Don Antonio whispered into my ear: “You must give your whole self.”

My head was so empty, my body so detached from my being, that to be quite honest, my memory is a jumble now. I’ve gone back over this particular moment — everyone galloping forward in the pendulum of death, Don Antonio down on the Plaza Born cobblestones, his steed shitting in death, thousands of bullets zinging past our ears — and perhaps, only perhaps, memory alters what it was that Don Antonio said.

Because sometimes, when I am strolling through autumn fields, I find myself overcome by a burst of memories that are not so bitter. And then I see Don Antonio’s large hand on my lapel and hear him speaking incredibly kindly: “Give yourself, fiyé .” At other times, when I can afford to buy myself a little of that syrupy schnapps, the words I read on Don Antonio’s lips are more martial: “Always give yourself, Zuviría, always; that’s what matters.” At other times, when I am desensitized by foul-smelling liquor, very drunk indeed, the face I see down on the ground of the Plaza Born is not Don Antonio’s at all but Vauban’s. And it is the marquis who pulls me close, and he says: “Cadet, you have passed.”

Yes, I no longer have any sense of who said what or how. All these decades and decades that have gone by, all those many turns around the sun. But what difference does it make, ultimately? Vauban said, “You must know”; Don Antonio said, “Give yourself.” And there, in that city square, the detritus of war all around, The Word crumbled under the weight of its own paradox: “You cannot know until you give yourself, and you cannot give yourself until you know.”

A number of officers came over to try and help the maimed commander. Don Antonio did finally get up, his splintered leg bone protruding through his breeches, and he started pushing everyone away.

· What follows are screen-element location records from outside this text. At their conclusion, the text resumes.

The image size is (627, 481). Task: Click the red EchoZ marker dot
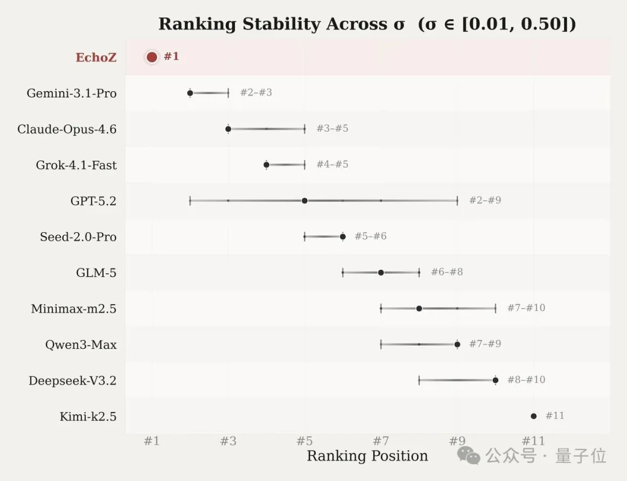(x=152, y=57)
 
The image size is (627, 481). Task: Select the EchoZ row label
(x=96, y=58)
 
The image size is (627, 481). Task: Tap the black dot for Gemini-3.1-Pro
(x=190, y=93)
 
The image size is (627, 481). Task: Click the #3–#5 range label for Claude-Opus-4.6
(x=332, y=129)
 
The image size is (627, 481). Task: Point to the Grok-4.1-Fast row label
(x=76, y=165)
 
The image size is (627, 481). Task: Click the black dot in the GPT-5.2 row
(x=304, y=201)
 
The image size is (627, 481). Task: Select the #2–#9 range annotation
(x=485, y=201)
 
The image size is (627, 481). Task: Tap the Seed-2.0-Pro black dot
(x=343, y=237)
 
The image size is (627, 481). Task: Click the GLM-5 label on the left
(x=96, y=273)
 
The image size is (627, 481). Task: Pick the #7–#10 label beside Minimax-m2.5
(x=526, y=308)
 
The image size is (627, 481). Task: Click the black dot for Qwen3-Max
(x=457, y=345)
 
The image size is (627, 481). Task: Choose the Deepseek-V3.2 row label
(x=73, y=381)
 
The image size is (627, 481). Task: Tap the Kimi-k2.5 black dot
(x=534, y=416)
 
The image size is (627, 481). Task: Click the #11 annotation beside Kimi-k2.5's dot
(x=554, y=416)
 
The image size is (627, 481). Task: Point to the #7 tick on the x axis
(x=381, y=442)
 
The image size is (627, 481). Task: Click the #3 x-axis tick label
(x=228, y=442)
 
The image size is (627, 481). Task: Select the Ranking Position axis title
(x=367, y=457)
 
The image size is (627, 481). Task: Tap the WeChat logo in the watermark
(x=469, y=455)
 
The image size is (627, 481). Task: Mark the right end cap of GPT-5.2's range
(x=457, y=201)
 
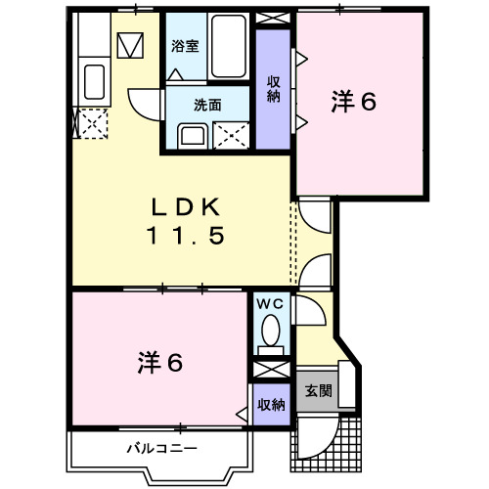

“Don’t stop the charge!” he bellowed in his resounding Castilian voice. “Don’t stop! No falling back, not as long as I still draw breath. You sons of bitches — no one!”

Dear Don Antonio. How fate scorned him. Even when it came to that September 11, the glorious death he’d hoped for was denied him. Knocked from his horse and severely wounded, he was dragged off to the hospital by his aides. I can still see him struggling to shake off the men who were helping him, as though they were his enemies. Those of us who remained resumed the charge.

During life’s worst moments, it is incredible how calm one’s thoughts can be. Rightly, perhaps, because once you find yourself on the summit, the mountainsides no longer matter — you’ll never be going down them again. As I charged, all I thought was: Very well, at least that Fifth Point is mine now.